Directions: Omit all pictures, then retype exactly the lines from the one that contains "Task: Open the font size dropdown" through the end of the listing.

------

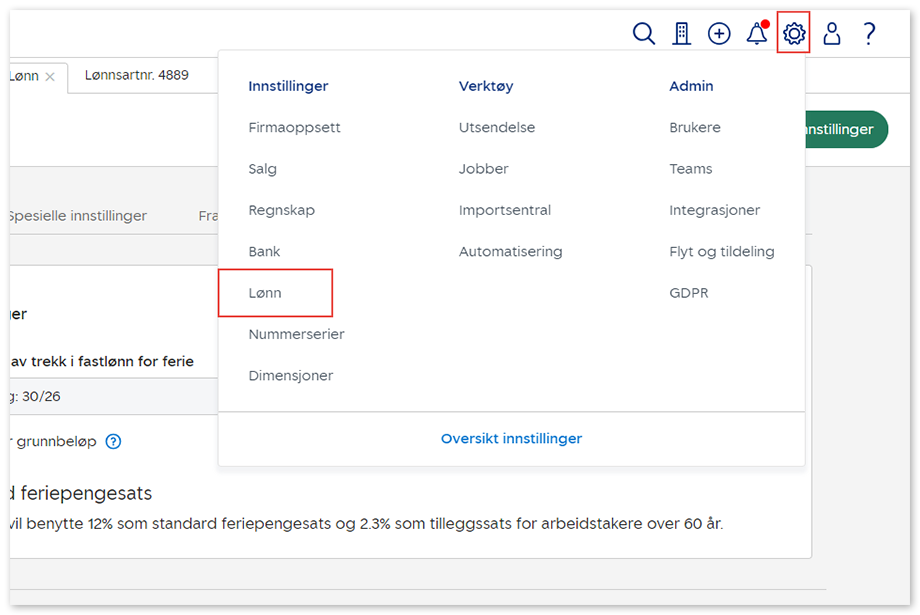Click the question mark help icon
Screen dimensions: 920x615
(869, 34)
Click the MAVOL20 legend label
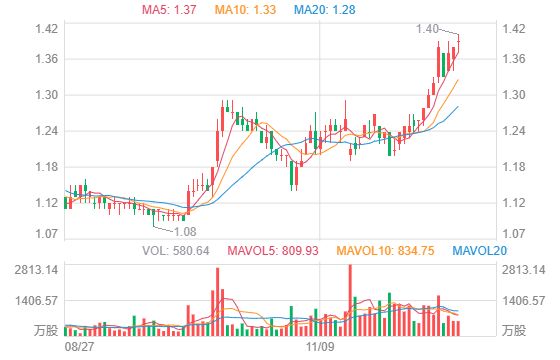Screen dimensions: 560x360 tap(480, 250)
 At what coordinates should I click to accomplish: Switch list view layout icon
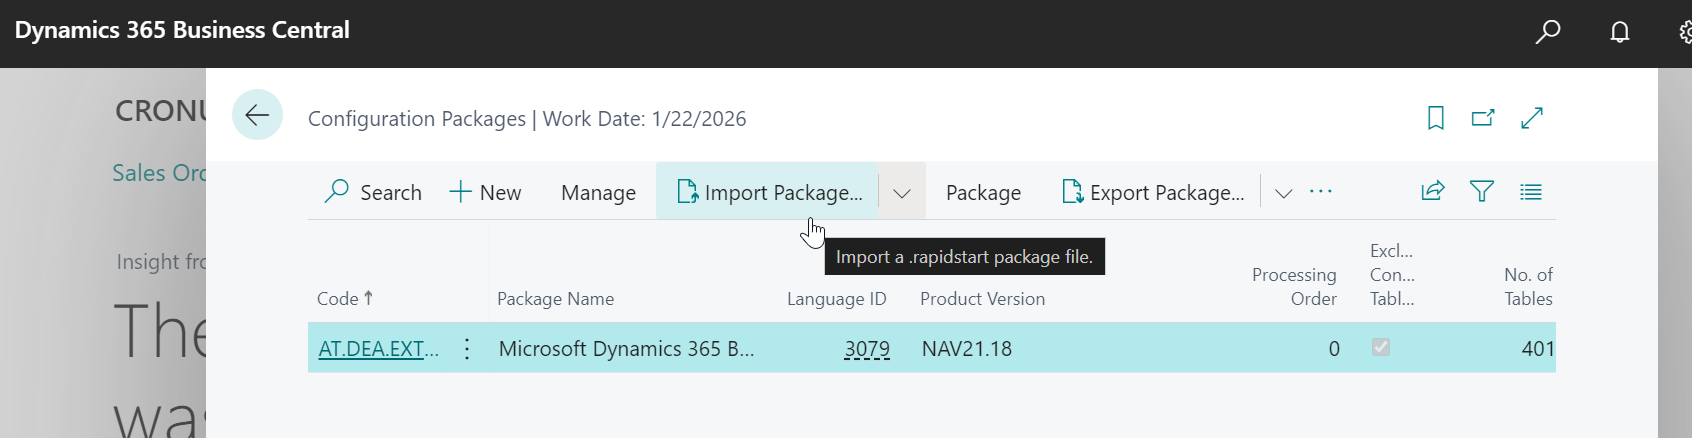pos(1531,191)
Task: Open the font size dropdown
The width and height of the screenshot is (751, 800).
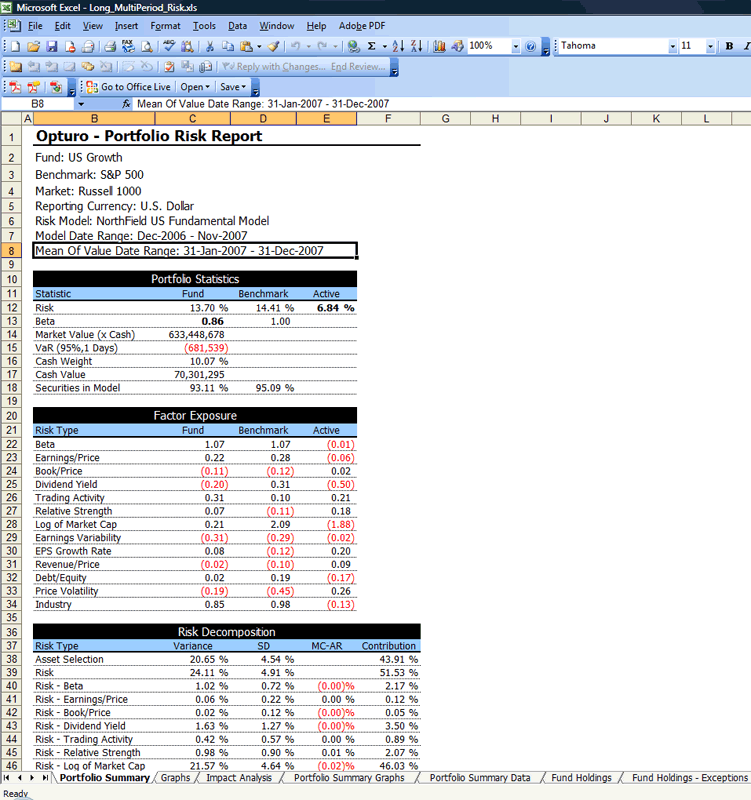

------

Task response:
Task: Open the font size dropdown
The width and height of the screenshot is (751, 800).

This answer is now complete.